**Verilen alıntı**
....................

Profesyonel e-postalarınızı hazırlarken, yeni mesaj oluşturuyorsanız, varsa ekleri koyup, mesajı yazıp, son kontrollerinizi de yaptıktan sonra, göndermeden hemen önce alıcı adresini/adreslerini yazmanızı öneririm. Eğer gelen bir mesajı cevaplıyorsanız, cevapla tuşuna bastıktan sonra alıcı adreslerinin tümünü hemen silin ve mesajınızı tamamladıktan sonra tek tek alıcı adreslerini ekleyin. Mesajın ekleri varsa, eklerin mesaj metnini yazmadan önce eklenmesi, unutma riskini bertaraf edebilecek yollardan bir tanesi. Eklerin yüklenmesinin ardından, her birini tek tek açıp, yollamak istediğiniz son hali mi diye kontrol etmeyi hiç ihmal etmeyin. Bu kontrol, farklı versiyonlar üzerinde çalışılabildiğinden oldukça önemli. Yine bununla bağlantılı olarak tüm işlerinizi ve dosyalarınızı standart bir düzende adlandırın (tarih-müvekkil-iş-versiyon vb.). Yazım hataları bakımından dilbilgisi kontrol programlarından yararlanın.

....................

**Listelenen veriler**
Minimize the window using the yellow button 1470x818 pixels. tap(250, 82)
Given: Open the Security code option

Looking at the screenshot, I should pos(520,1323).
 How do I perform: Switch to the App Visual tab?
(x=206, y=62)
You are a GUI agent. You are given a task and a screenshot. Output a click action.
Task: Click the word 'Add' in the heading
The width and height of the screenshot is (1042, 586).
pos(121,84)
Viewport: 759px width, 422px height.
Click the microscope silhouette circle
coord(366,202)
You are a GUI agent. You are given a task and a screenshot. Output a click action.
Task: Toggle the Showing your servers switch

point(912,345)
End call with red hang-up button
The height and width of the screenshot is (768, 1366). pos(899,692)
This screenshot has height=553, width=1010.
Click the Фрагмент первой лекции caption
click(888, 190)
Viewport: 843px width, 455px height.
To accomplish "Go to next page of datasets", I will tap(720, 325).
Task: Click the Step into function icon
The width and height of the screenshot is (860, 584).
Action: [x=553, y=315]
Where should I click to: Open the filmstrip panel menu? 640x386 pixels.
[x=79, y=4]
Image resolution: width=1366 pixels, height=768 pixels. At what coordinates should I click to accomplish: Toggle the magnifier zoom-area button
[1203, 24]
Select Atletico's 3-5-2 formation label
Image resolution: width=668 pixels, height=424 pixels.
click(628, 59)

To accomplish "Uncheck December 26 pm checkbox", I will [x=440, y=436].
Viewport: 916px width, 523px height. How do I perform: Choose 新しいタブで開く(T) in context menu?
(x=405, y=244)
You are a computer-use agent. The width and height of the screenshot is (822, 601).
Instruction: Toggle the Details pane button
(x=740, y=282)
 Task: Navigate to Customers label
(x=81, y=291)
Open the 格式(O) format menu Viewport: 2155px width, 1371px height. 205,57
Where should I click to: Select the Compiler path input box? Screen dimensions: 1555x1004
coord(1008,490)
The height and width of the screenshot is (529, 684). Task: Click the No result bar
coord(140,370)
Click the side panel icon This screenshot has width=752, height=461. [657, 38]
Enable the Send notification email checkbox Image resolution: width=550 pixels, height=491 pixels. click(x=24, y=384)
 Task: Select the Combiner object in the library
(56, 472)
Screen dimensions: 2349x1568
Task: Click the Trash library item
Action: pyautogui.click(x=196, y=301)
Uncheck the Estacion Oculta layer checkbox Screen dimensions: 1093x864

....................

**Yapılacak işler**
(a) Aşağıdaki (i), (ii) ve (iii) ifadelerinin e-posta hazırlığını anlatan alıntıyla uyuşup uyuşmadığını belirtin. Her biri için evet ya da hayır deyin ve kararı belirleyen sözleri alıntıdan aynen aktarın.
(i) Alıcı adreslerinin mesaj yazılmaya başlanmadan önce girilmesi öneriliyor.
(ii) Eklerin mesaj metni yazılmadan önce eklenmesi, unutma riskini ortadan kaldırmanın yollarından biri olarak gösteriliyor.
(iii) İşlerin ve dosyaların standart bir düzende adlandırılması tavsiye ediliyor.
(b) E-posta hazırlığını anlatan alıntıyı kaldığı yerden sürdürün.
Veriler ayrı bir malzemedir.

**Görevlere göre sonuçlar**
(a)
(i) Hayır: "göndermeden hemen önce alıcı adresini/adreslerini yazmanızı öneririm"
(ii) Evet: "eklerin mesaj metnini yazmadan önce eklenmesi, unutma riskini bertaraf edebilecek yollardan bir tanesi"
(iii) Evet: "tüm işlerinizi ve dosyalarınızı standart bir düzende adlandırın"

(b)
MESAJIN İÇERİĞİNE İLİŞKİN TAVSİYELER

Elbette e-postalarınızın ne derece resmiyet içereceğini alıcısının kim olduğuna göre belirleyeceksiniz. Ofis içindeki bir yazışmanız, müvekkilinizle, karşı taraf vekiliyle ya da bir kurumla yapacağınız bir yazışmadan daha az resmi bir dilde olabilecektir. Ancak size önerim, profesyonel iletişim çerçevesinde hazırlayıp göndereceğiniz her e-postanın içeriğinin (karşı taraf ile ilişkiniz hangi düzeyden olursa olsun) her bakımdan profesyonel olmasına dikkat etmenizdir.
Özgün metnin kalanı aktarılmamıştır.